Source passage:
#####

# FSMtra

FSMtra computes MLE of transformation parameters.

## Syntax

• out=FSMtra(Y)example
• out=FSMtra(Y,Name,Value)example

## Description

 out =FSMtra(Y) FSMtra with all default options.

 out =FSMtra(Y, Name, Value) FSMtra with optional arguments.

## Examples

expand all

### FSMtra with all default options.

Baby food data.

load('baby.mat');
Y=baby{:,6:end};
% FS based on untrasnformed data H_0:\lambda=1 for all variables
% Plot of mle of transformation parameters with all default options
% Compare the output with Figure 4.7 p. 167 of ARC (2004)
[out]=FSMtra(Y);

### FSMtra with optional arguments.

Plot the maximum likelihood estimates of the transformation parameters.

% Baby food data.
Y=baby{:,6:end};
% FS based on untrasnformed data H_0:\lambda=1 for all variables
% Plot of mle of transformation parameters with all default options
% Compare the output with Figure 4.7 p. 167 of ARC (2004)
[out]=FSMtra(Y,'plotsmle',1);

## Related Examples

expand all

### Personalized options for plotsmle.

Baby food data.

#####

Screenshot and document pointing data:
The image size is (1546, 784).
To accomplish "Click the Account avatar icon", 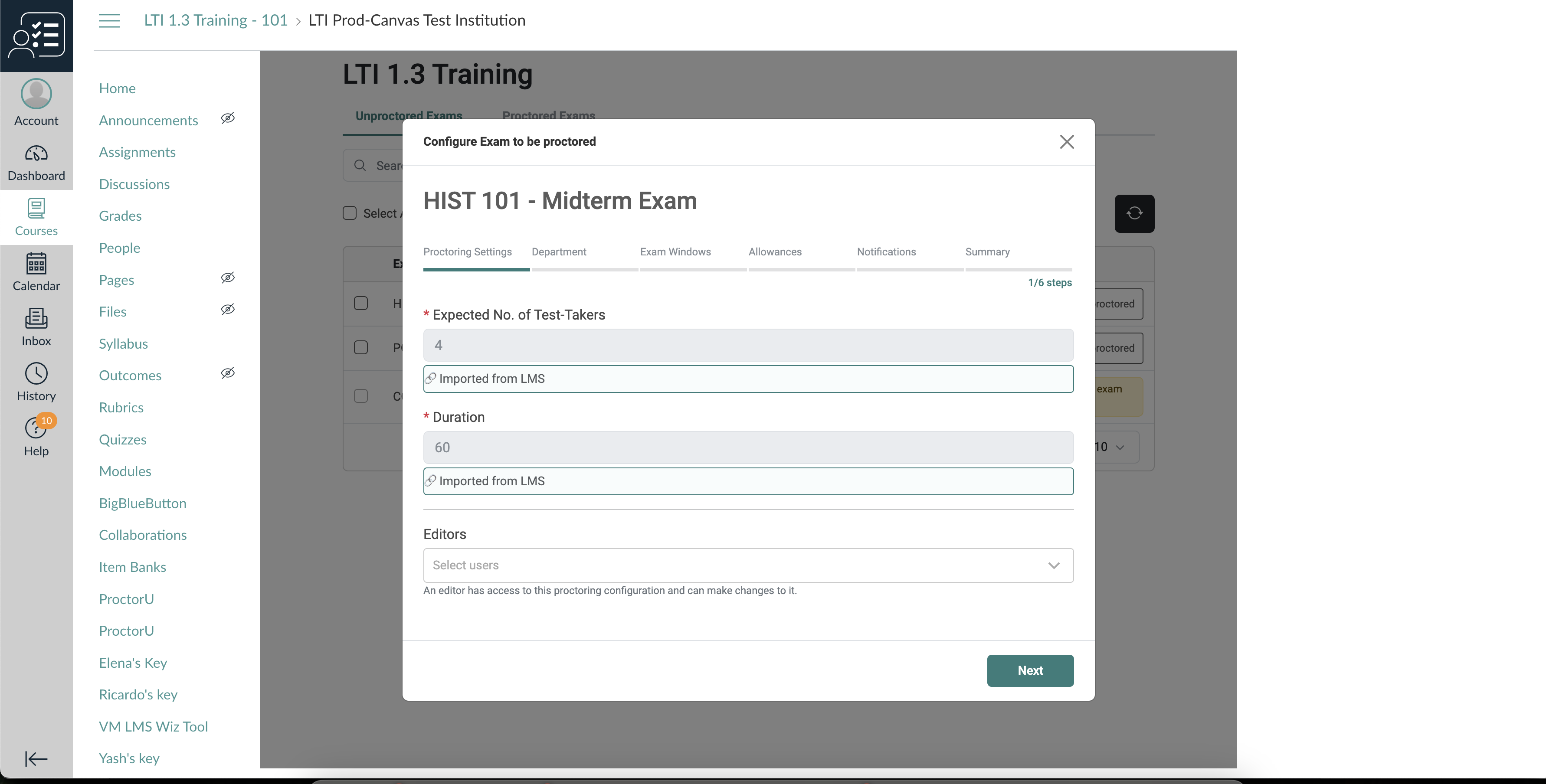I will tap(36, 94).
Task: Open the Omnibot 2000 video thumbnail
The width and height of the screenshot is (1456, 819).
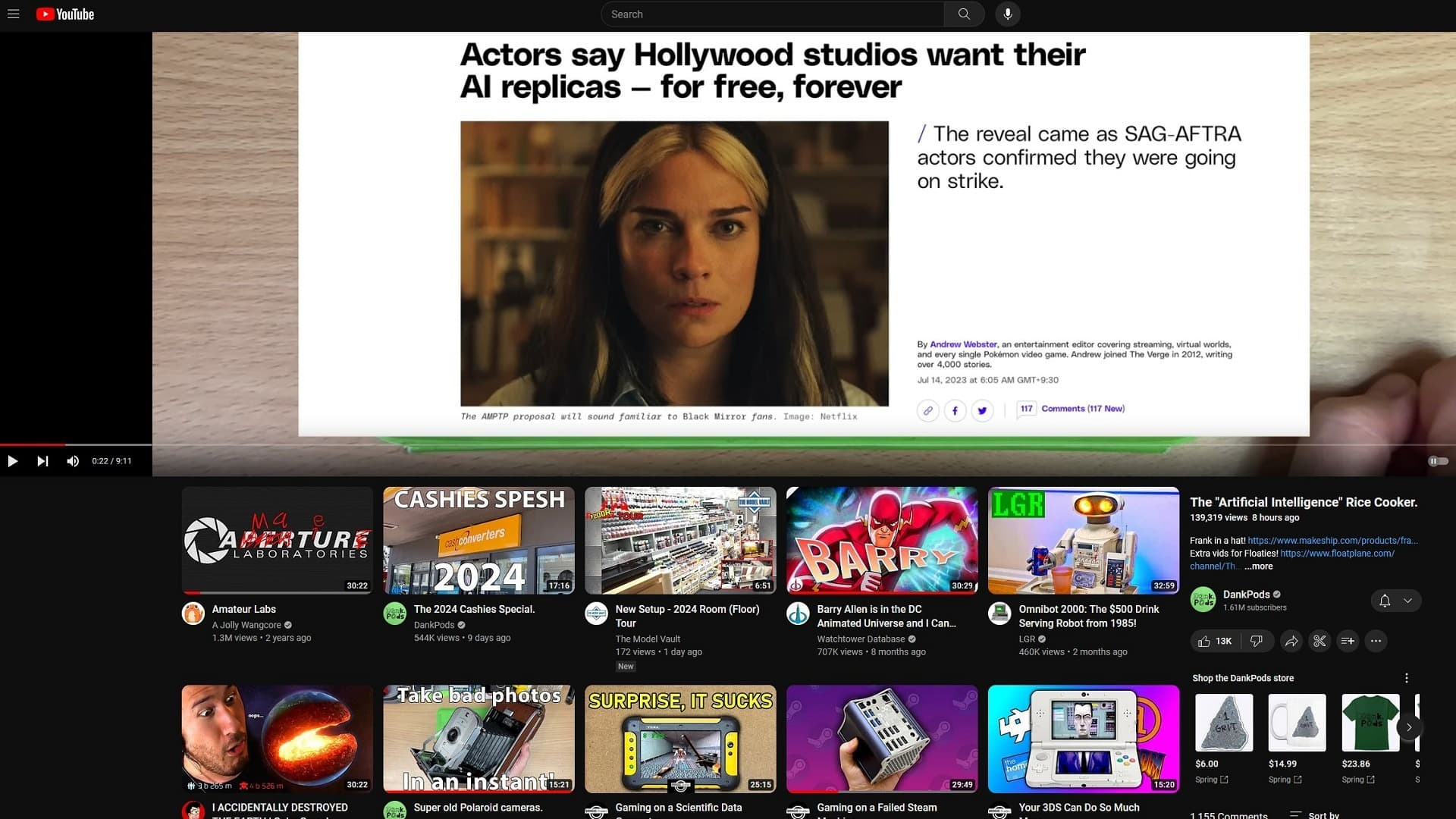Action: (1083, 540)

#####

Your goal: Write the next part of the FSMtra help page, picking up right after its last line.

Written response:
load('baby.mat');
Y=baby{:,6:end};
% Personalized options for plotsmle
plotsmle=struct;
plotsmle.LineWidth=3;
plotsmle.LineWidthEnv=3;
plotsmle.FontSize=14;
plotsmle.ylim=[-0.4 0.4];
[out]=FSMtra(Y,'plotsmle',plotsmle);

### FSMtra based on log transformed data.

Baby food data.

load('baby.mat');
Y=baby{:,6:end};
% FS based on log trasnformed data H_0:\lambda=0 for all variables
% Plot of mle of transformation parameters with all default options
v=size(Y,2);
plotsmle=struct;
plotsmle.ylim=[-0.4 1];
[out]=FSMtra(Y,'la0',zeros(v,1),'init',11,'plotsmle',plotsmle);

### Monitoring the profile log likelihood of the transformation parameters.

Baby food data ignoring the regression structure.

load('baby.mat');
Y=baby{:,6:end};
% FS based on log trasnformed data H_0:\lambda=0 for all variables
% Plot of mle of transformation parameters with all default options
v=size(Y,2);
plotsmle=struct;
plotsmle.ylim=[-0.4 1];
prolik=struct;
prolik.steps=26;
prolik.xlim=[-1 1];
[out]=FSMtra(Y,'la0',zeros(v,1),'init',11,'prolik',prolik);

### Swiss heads data, Example 1.

FSMtra based on untransformed data $H_0:\lambda=1$ for all variables

load('head.mat');
[out]=FSMtra(Y,'plotsmle',1);

### Swiss heads data, Example 2.

FSMtra based on untransformed data $H_0:\lambda=1$ for all variables

load('head.mat');
% Analysis of profile loglikelihoods at step m=198
prolik=struct;
prolik.steps=198;
prolik.xlim=[-3 5];
[out]=FSMtra(Y,'prolik',prolik);

### Swiss heads data, Example 3.

FSMtra based on untransformed data $H_0:\lambda=1$ for all variables

load('head.mat');
% Monitoring of likelihood ratio test
% Compare the output with Figure 4.13 p. 172 of ARC (2004)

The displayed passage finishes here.